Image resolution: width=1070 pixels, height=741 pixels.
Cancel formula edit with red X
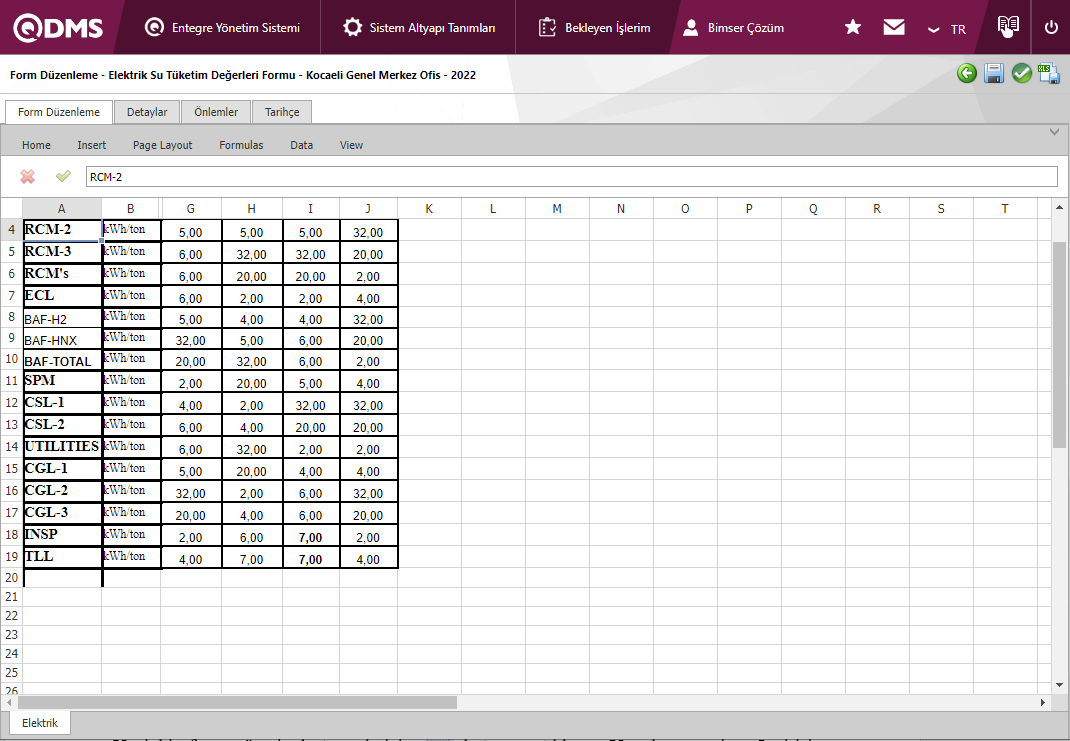click(28, 176)
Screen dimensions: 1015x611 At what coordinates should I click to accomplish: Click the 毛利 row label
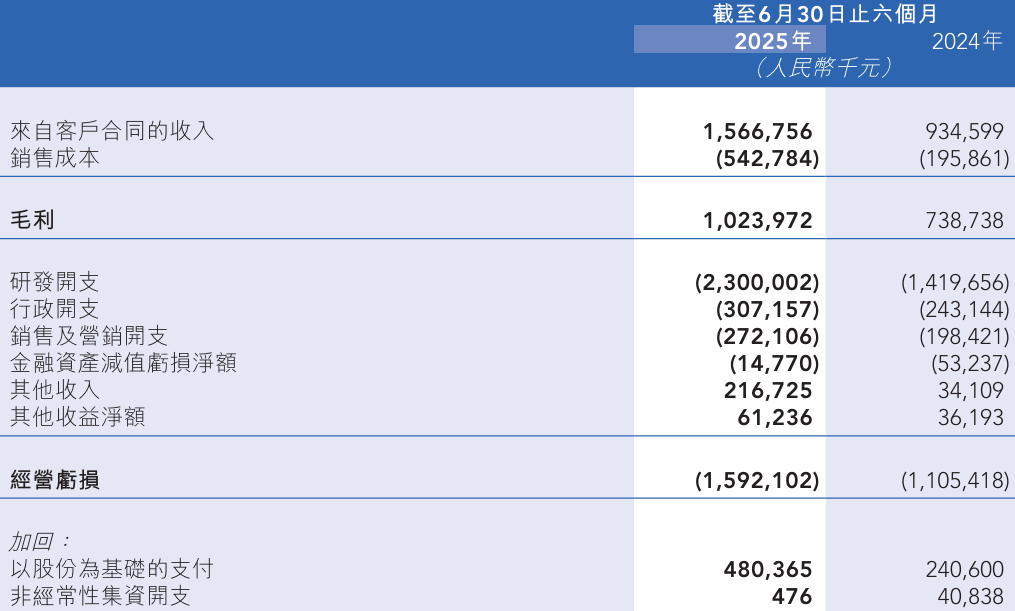(x=32, y=220)
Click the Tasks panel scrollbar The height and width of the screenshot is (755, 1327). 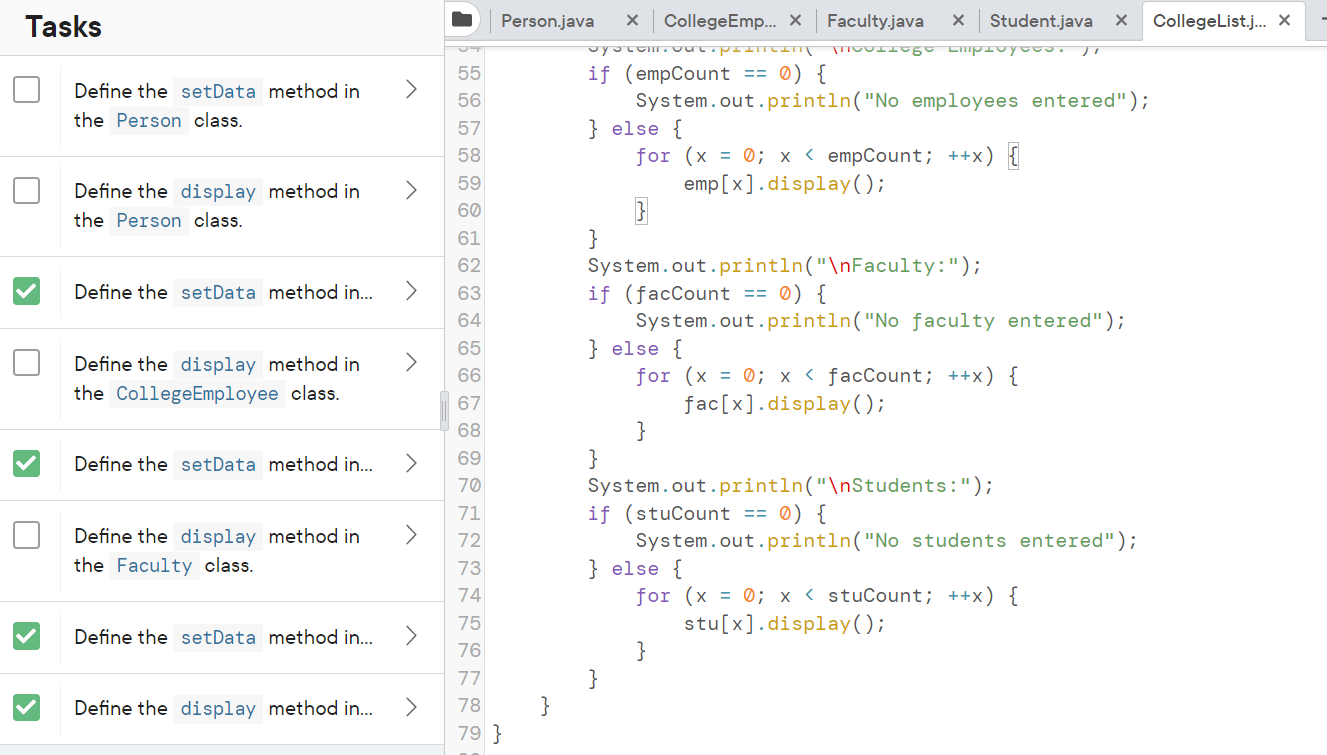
+++
◆ GIVEN PROBLEM ◆
Starting with the line that contains "Screen dimensions: 1015x611" and continuing through the end of the data above, express those lines as a JSON list of strings, one string per line, with blank lines and the pictures left out.

◆ SOLUTION TO THIS TASK ◆
[
  "Screen dimensions: 1015x611 At what coordinates should I click to accomplish: Click the 毛利 row label",
  "(x=32, y=220)",
  "Click the Tasks panel scrollbar The height and width of the screenshot is (755, 1327). "
]